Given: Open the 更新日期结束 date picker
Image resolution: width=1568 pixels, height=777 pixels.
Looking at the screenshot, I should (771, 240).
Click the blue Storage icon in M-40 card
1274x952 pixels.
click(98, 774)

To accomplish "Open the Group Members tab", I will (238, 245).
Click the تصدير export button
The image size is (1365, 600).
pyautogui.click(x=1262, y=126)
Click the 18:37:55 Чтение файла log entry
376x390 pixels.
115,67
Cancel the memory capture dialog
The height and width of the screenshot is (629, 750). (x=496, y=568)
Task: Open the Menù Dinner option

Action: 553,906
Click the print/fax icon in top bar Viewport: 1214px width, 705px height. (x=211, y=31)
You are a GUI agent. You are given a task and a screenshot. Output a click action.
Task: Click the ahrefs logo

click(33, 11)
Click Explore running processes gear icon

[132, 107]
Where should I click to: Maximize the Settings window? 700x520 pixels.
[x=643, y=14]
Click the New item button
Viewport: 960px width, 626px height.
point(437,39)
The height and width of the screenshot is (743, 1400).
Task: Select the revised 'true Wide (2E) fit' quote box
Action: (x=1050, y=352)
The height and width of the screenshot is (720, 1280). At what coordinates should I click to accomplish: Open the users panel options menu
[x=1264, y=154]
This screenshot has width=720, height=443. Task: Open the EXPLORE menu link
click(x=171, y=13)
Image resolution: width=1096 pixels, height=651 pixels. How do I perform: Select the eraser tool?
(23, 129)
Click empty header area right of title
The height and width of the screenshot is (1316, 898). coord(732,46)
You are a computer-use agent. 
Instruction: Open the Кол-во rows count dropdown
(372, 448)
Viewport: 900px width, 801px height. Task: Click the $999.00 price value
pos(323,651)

──────────

The exercise:
Reproduce verbatim every line of the items from the line containing "Image resolution: width=1096" through the end of the items, inclusive.

Result of the exercise:
Image resolution: width=1096 pixels, height=651 pixels. How do I perform: Select the eraser tool?
(23, 129)
Click empty header area right of title
The height and width of the screenshot is (1316, 898). coord(732,46)
You are a computer-use agent. 
Instruction: Open the Кол-во rows count dropdown
(372, 448)
Viewport: 900px width, 801px height. Task: Click the $999.00 price value
pos(323,651)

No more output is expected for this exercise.